O dispositivo não é novo, e já vimos no A Bruxa de Blair: uma câmera digital “testemunha” estranhos e sobrenaturais eventos. A tensão se faz, sobretudo, porque o dispositivo do filme é a câmera digital e registra esses eventos sobrenaturais com acentuado efeito de realidade. Só que em Atividade Paranormal, a câmera registra os eventos sobrenaturais que acontecem à noite e que os personagens não podem ver porque estão dormindo. A câmera como capacidade de revelar o que as circunstâncias (não a realidade) tornam oculto.

É um mesmo uso que vemos em uma série de eventos contemporâneos, das câmeras de circuito interno que registram crimes a tira-teimas de jogos de futebol. Mas aí são eventos, tornados fenômenos pelas câmeras presentes. Da semelhança da potência/limitação do suporte técnico podemos tirar alguma coisa, talvez alguns enunciados teóricos. Por isso, da semelhança é preciso fazer uma distinção: Atividade Paranormal é um filme de horror (de assombração, especificamente), que menos sublinha uma excitação contemporânea pelo “efeito de realidade” do que retoma, por meios diferentes, a fascinação sado-masoquista de testemunhar um jogo que causa excitação pelo que não se vê e pavor pelos poucos vestígios e evidências disso. É interessante como, disfarçado de documentário caseiro, vemos a construção de personagens-convenção de filme de horror: a garota perturbada por um espírito desde pequena, o paranormal que abandona o caso porque não segura a bucha, o herói destemido demais (e, por isso mesmo, burro), a decifração do enigma que traz consigo o determinismo da tragédia, etc.

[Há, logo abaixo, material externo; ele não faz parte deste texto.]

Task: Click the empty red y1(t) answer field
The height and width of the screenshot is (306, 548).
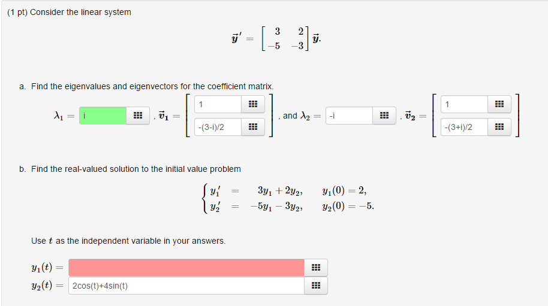Action: coord(186,268)
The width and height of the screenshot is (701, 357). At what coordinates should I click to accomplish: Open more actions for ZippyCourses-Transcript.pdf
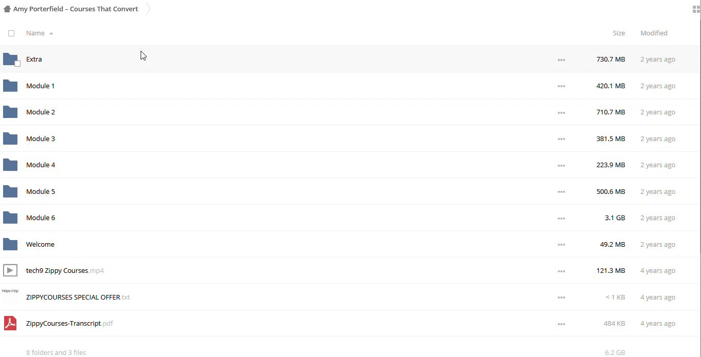(x=561, y=324)
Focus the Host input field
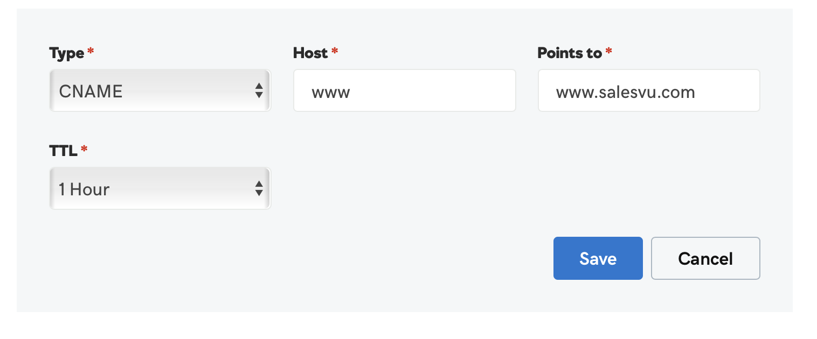 click(404, 90)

O filme foi feito para torturar o público e isso faz parte do jogo. Nisso o diretor de nome esquisito Oren Peli manda bem. As cenas mais tensas são as que acontecem no meio da madrugada com a câmera que filma o casal dormindo fixa no tripé. A cama deles, ao lado de uma porta sempre aberta que dá para o breu do corredor, já causa pavor só por essa idéia básica: a porta aberta que dá para o resto da casa que está na escuridão. Os barulhos (passos, zumbidos) sempre vêm de fora pra dentro, ou seja, do escuro para o nightshot da câmera. A garota, quando some em transe no meio da madrugada, adentra a escuridão da casa, fora do alcance da câmera. É justamente o que está (ou o que não está) nessa escuridão, atrás dessas paredes, que fascina e causa o horror (e, para os desinteressados, a indiferença). Tudo em Atividade Paranormal vem dessa profundidade escura além da porta. Não por acaso, a cena mais assustadora (quem ainda não viu o filme, não leia o restante do texto) mostra a garota sendo arrastada por um invisível ser para o fundo do corredor escuro além da porta. O filme, portanto, se faz em torno da relação com o espectador e do medo natural (e primitivo) do escuro: do alçapão da razão e da impossibilidade intelectual de mediar os acontecimentos que se vê e se ouve, acontecimentos a que temos acesso – quase sempre – parcialmente. A relação que o filme propõe é de crise, e a graça do jogo está na clareza dos artifícios que, ao mesmo tempo, são discretos e nos dão a ver somente o que (segundo a própria lógica do filme) é passível de ser visto.

O erro crasso em que cai Atividade Paranormal no seu catártico, desajeitado e boçal desfecho é o de acreditar que, além de propor um jogo ao espectador, o filme necessariamente tem de revelar o que até então estava velado. Um auto-boicote: a câmera que até então, na sua imobilidade e limitação (quando em movimento), capturava parcialmente os acontecimentos – daí o horror – traz a iluminadora revelação por meio de um desfecho bastante sensacionalista. Segundo consta, esse foi o final exigido pela distribuidora major (Paramount) ao comprar o filme. Além de destoar do resto do filme, colocar um final desses é desacreditar no jogo que Atividade Paranormal estabeleceu com o espectador até então, como se tudo tivesse existido em função dessa cena brucutu, que nos revela o segredo atrás da porta. Grande merda.